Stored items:
*** Block opens ***

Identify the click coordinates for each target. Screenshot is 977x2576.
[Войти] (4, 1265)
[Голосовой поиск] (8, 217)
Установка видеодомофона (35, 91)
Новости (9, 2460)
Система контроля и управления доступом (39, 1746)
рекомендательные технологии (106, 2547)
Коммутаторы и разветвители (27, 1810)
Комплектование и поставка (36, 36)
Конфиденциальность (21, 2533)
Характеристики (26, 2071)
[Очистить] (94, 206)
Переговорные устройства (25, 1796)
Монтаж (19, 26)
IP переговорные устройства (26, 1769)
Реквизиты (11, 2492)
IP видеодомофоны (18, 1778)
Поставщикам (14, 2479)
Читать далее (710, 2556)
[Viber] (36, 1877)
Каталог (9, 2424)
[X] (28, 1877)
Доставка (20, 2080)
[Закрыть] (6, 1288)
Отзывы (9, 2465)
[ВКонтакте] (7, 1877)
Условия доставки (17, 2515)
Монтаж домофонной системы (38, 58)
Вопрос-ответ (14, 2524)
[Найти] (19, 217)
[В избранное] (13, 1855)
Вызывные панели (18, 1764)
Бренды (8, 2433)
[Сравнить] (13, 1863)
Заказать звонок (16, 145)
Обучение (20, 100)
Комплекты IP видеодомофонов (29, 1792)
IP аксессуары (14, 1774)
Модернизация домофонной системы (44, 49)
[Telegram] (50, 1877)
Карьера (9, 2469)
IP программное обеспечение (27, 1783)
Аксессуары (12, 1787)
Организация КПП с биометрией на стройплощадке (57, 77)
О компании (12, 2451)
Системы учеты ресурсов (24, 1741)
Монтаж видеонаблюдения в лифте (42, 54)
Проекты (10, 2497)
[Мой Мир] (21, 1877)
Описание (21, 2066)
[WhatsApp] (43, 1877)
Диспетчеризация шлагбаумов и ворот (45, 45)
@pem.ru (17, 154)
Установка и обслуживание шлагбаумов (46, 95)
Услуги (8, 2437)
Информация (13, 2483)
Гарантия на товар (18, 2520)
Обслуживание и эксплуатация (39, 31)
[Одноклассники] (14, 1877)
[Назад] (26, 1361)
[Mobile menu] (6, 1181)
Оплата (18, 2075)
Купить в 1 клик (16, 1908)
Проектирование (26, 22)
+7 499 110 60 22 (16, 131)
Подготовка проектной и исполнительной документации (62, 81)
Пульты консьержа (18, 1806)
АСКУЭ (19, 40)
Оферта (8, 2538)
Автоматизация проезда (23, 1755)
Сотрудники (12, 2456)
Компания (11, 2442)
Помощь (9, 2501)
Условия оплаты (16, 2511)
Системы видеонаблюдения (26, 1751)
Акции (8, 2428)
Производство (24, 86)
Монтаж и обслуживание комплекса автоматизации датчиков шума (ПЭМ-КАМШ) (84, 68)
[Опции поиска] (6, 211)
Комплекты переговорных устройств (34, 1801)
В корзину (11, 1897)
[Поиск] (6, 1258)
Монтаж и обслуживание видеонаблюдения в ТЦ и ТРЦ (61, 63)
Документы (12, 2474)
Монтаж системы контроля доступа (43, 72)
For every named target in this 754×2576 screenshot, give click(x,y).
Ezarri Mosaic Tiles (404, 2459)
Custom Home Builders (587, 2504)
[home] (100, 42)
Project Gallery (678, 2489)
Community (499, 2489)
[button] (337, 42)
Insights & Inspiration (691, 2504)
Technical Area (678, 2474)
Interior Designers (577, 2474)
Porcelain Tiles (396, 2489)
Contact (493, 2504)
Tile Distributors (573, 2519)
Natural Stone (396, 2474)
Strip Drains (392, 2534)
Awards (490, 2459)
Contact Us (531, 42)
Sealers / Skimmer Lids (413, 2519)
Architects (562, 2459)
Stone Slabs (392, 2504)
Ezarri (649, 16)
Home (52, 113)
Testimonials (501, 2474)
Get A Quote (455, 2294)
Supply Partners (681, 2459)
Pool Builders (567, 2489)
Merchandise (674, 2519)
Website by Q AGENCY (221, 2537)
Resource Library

*** Block closes ***

From the opening line of the data above through the line that contains "22 (16, 131)", please print each line as it stands and only those lines.

Answer to this problem:
Identify the click coordinates for each target. Screenshot is 977x2576.
[Войти] (4, 1265)
[Голосовой поиск] (8, 217)
Установка видеодомофона (35, 91)
Новости (9, 2460)
Система контроля и управления доступом (39, 1746)
рекомендательные технологии (106, 2547)
Коммутаторы и разветвители (27, 1810)
Комплектование и поставка (36, 36)
Конфиденциальность (21, 2533)
Характеристики (26, 2071)
[Очистить] (94, 206)
Переговорные устройства (25, 1796)
Монтаж (19, 26)
IP переговорные устройства (26, 1769)
Реквизиты (11, 2492)
IP видеодомофоны (18, 1778)
Поставщикам (14, 2479)
Читать далее (710, 2556)
[Viber] (36, 1877)
Каталог (9, 2424)
[X] (28, 1877)
Доставка (20, 2080)
[Закрыть] (6, 1288)
Отзывы (9, 2465)
[ВКонтакте] (7, 1877)
Условия доставки (17, 2515)
Монтаж домофонной системы (38, 58)
Вопрос-ответ (14, 2524)
[Найти] (19, 217)
[В избранное] (13, 1855)
Вызывные панели (18, 1764)
Бренды (8, 2433)
[Сравнить] (13, 1863)
Заказать звонок (16, 145)
Обучение (20, 100)
Комплекты IP видеодомофонов (29, 1792)
IP аксессуары (14, 1774)
Модернизация домофонной системы (44, 49)
[Telegram] (50, 1877)
Карьера (9, 2469)
IP программное обеспечение (27, 1783)
Аксессуары (12, 1787)
Организация КПП с биометрией на стройплощадке (57, 77)
О компании (12, 2451)
Системы учеты ресурсов (24, 1741)
Монтаж видеонаблюдения в лифте (42, 54)
Проекты (10, 2497)
[Мой Мир] (21, 1877)
Описание (21, 2066)
[WhatsApp] (43, 1877)
Диспетчеризация шлагбаумов и ворот (45, 45)
@pem.ru (17, 154)
Установка и обслуживание шлагбаумов (46, 95)
Услуги (8, 2437)
Информация (13, 2483)
Гарантия на товар (18, 2520)
Обслуживание и эксплуатация (39, 31)
[Одноклассники] (14, 1877)
[Назад] (26, 1361)
[Mobile menu] (6, 1181)
Оплата (18, 2075)
Купить в 1 клик (16, 1908)
Проектирование (26, 22)
+7 499 110 60 22 (16, 131)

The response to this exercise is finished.